Develop multitasking applications with PHP V5

V5 may not be threaded, but you can create applications that exploit in-process multitasking

Many PHP developers believe that because standard PHP lacks threading capabilities, it's impossible for a practical PHP application to multitask. For example, if an application needs information from a different Web site, it has to stall until that remote retrieval is done. Not true! Find out about in-process PHP multitasking using stream_select and stream_socket_client.

Share:

Cameron Laird (claird@phaseit.net), Vice president, Phaseit Inc.

Author photo: Cameron LairdCameron Laird is a long-time developerWorks contributor and former columnist. He often writes about the open source projects that accelerate development of his employer's applications, focused on reliability and security.



07 August 2007

Also available in Russian Japanese

PHP does not support threading. Despite this, and in contrast to what most PHP developers with whom I've spoken believe, PHP applications can multitask. Let's start with as clear a picture as possible of what "multitasking" and "threading" mean for PHP programming.

Varieties of concurrency

First is to set aside several cases that are tangential to the main theme. PHP has a complex relationship with multitasking or concurrency. At a high level, PHP is constantly involved with multitasking: standard installations of server-side PHP — as an Apache module, for instance — are used in a multitasking way. That is, several clients — Web browsers — can simultaneously ask for the same PHP-interpreted page, and the Web server returns them all, more or less simultaneously.

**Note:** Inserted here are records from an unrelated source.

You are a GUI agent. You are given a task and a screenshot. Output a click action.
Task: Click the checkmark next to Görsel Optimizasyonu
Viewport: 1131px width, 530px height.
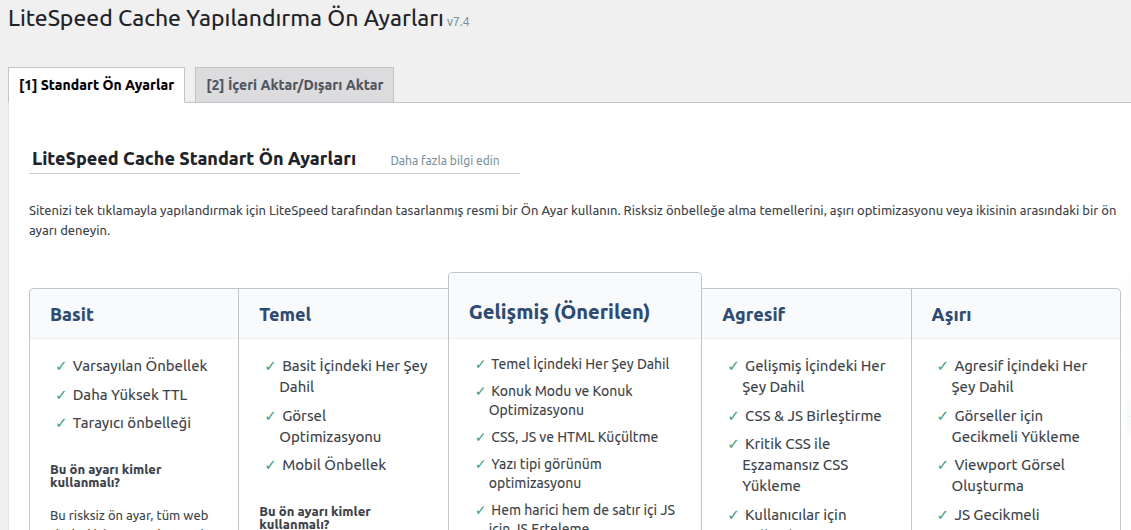point(270,416)

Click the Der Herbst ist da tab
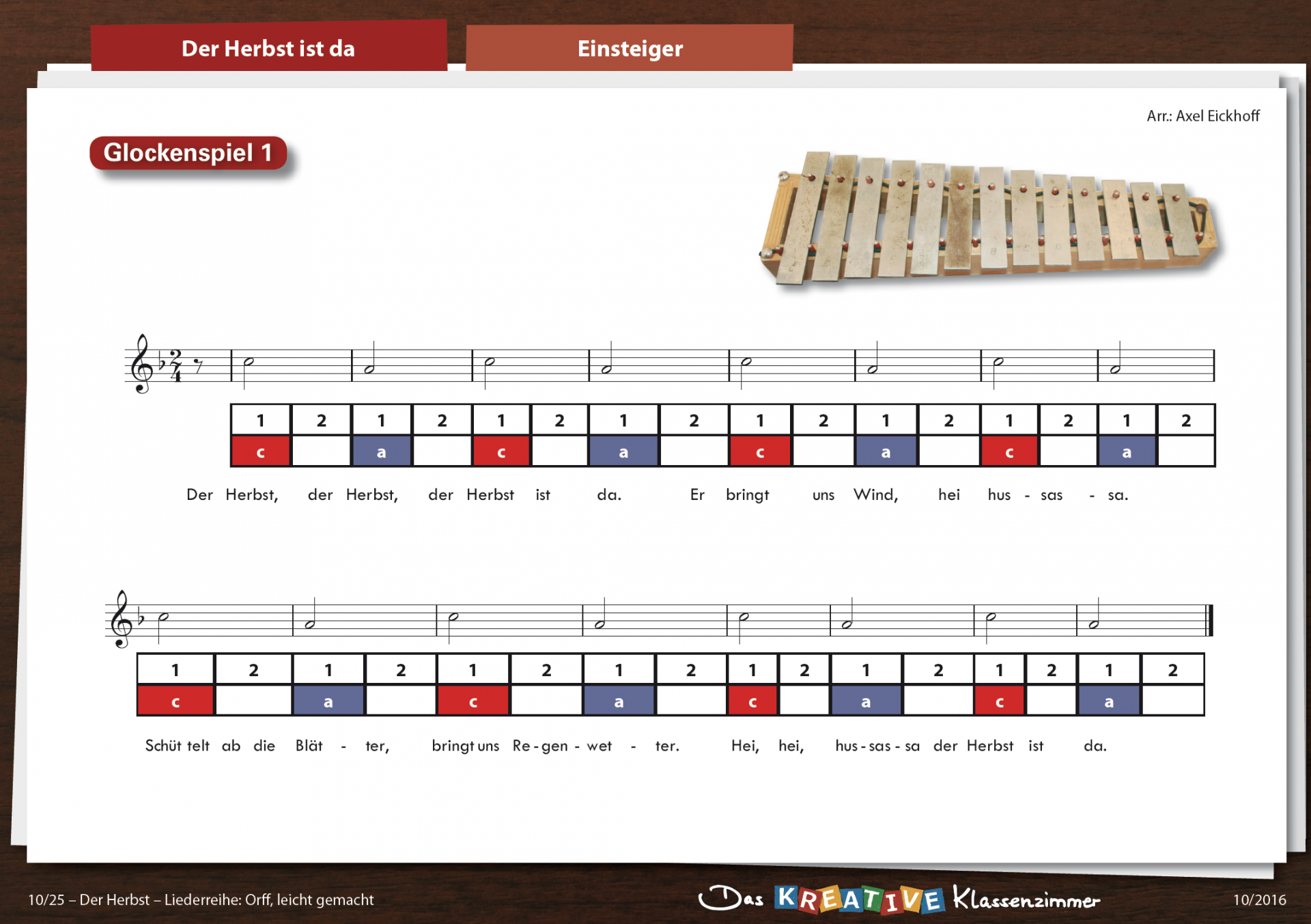click(x=268, y=48)
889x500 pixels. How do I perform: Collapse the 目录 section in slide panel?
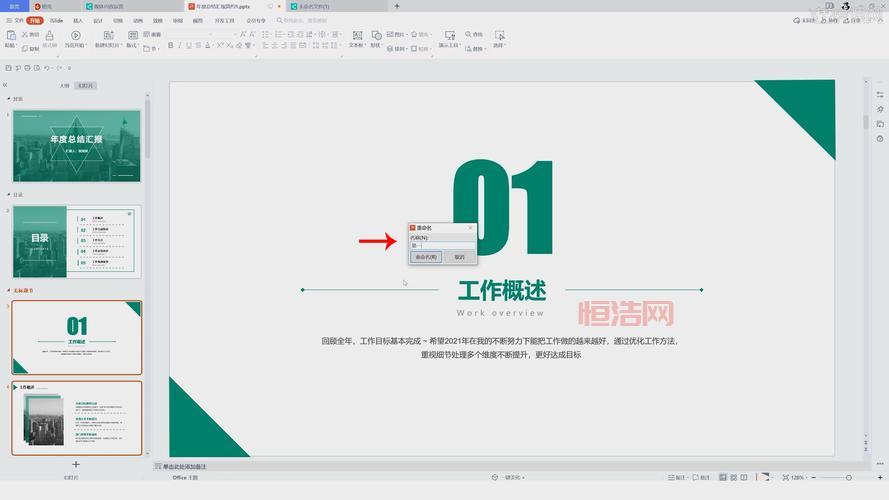[10, 194]
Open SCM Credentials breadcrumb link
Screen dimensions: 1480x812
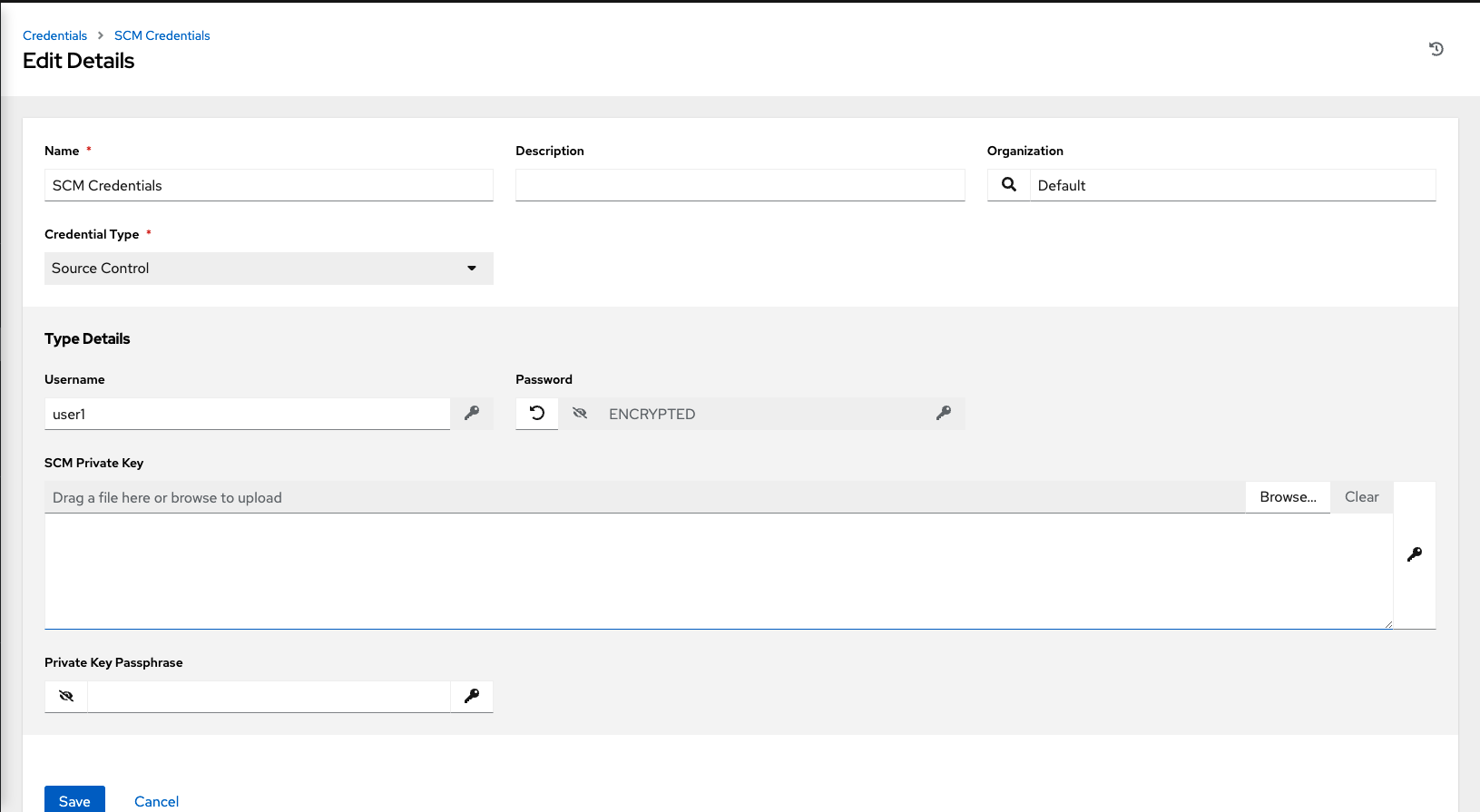coord(162,35)
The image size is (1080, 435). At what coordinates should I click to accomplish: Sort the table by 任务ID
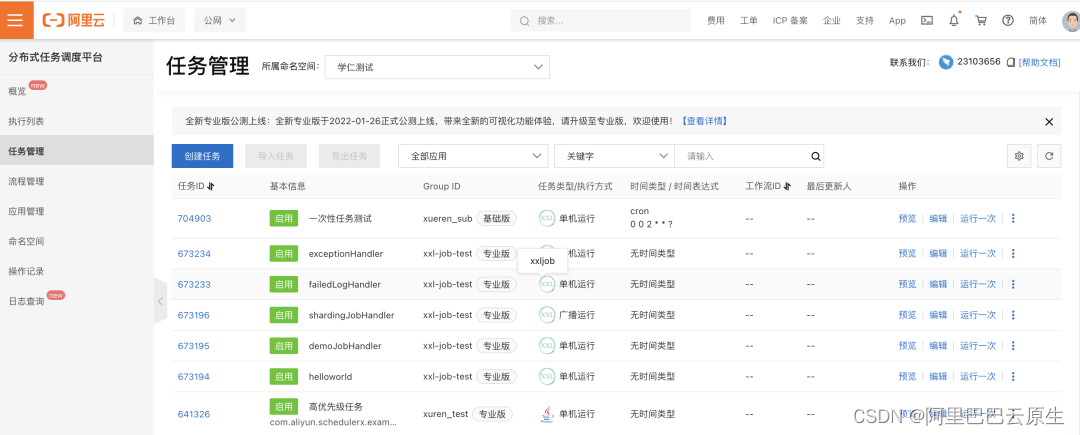pos(211,186)
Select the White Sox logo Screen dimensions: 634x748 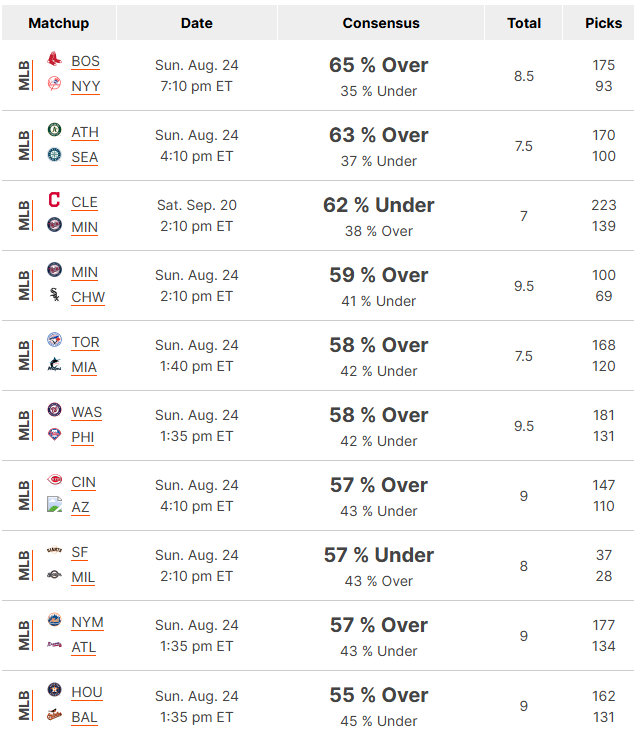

One Web page doesn't block delivery of another, although they might interfere with each other slightly for such constrained resources as server memory or network bandwidth. In this way, a systemwide requirement for concurrency might well admit a PHP-based solution. In implementation terms, PHP lets its governing Web server take responsibility for the concurrency.

Client-side concurrency under the rubric of Ajax has also become a focus of developers in the past few years. While the meaning of Ajax has become a bit muddy, one aspect of it is that a browser display can simultaneously perform a calculation and remain responsive to such user actions as selection of a menu item. This is indeed a kind of multitasking. PHP-coded Ajax does this — but without any specific PHP involvement; Ajax frameworks for other languages operate just the same way.

A third instance of concurrency that only superficially involves PHP is PHP/TK. PHP/TK is an extension to PHP that provides portable graphical user interface (GUI) bindings to core PHP. PHP/TK allows for construction of desktop GUI applications coded in PHP. Its event-based aspects model a form of concurrency that's easy to learn and less error-prone than threading. Again, the concurrency is "inherited" from a complementary technology, rather than a fundamental feature of PHP.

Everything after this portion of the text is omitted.